An insurance company is free to determine by its contract what risks it is undertaking to insure, provided policy provisions do not violate statutory mandates or are not against public policy. As summarized in 43 Am.Jur.2d, Insurance § 279:

[S]ince the parties to an insurance contract may make the contract in any legal form they desire, insurance companies have, in the absence of statutory provisions to the contrary, the same right as individuals to limit their liability and to impose whatever conditions they please upon their obligations, not inconsistent with public policy. Consequently, if such exceptions, exclusions and limitations are plainly expressed, insurers are entitled to have them construed and enforced as expressed.

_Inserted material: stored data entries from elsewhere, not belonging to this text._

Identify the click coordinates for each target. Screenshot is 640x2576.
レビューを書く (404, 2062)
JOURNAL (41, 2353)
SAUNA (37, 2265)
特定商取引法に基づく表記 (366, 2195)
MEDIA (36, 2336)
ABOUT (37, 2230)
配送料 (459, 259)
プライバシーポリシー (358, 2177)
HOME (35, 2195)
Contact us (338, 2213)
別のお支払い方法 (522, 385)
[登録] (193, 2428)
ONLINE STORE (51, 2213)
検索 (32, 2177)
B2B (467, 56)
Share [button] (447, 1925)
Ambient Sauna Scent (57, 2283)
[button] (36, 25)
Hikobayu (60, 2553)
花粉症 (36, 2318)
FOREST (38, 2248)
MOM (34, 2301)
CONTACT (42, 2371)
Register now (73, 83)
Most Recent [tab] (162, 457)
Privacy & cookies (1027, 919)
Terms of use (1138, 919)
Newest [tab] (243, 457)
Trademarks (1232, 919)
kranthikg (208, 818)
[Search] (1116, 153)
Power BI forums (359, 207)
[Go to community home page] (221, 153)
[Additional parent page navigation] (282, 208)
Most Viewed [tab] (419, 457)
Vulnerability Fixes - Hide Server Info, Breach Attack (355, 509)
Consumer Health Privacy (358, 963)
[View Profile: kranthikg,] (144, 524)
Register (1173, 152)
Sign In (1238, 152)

It is true that an ambiguous insurance contract must be construed liberally in favor of the insured. Taylor v. American Underwriters, Inc., supra. It is also true that if a contract is clear and unambiguous it must be given its plain meaning. Vernon Fire & Casualty Ins. Co. v. American Underwriters, Inc. (1976), Ind.App., 356 N.E.2d 693. See Continental Life Insurance Co. v.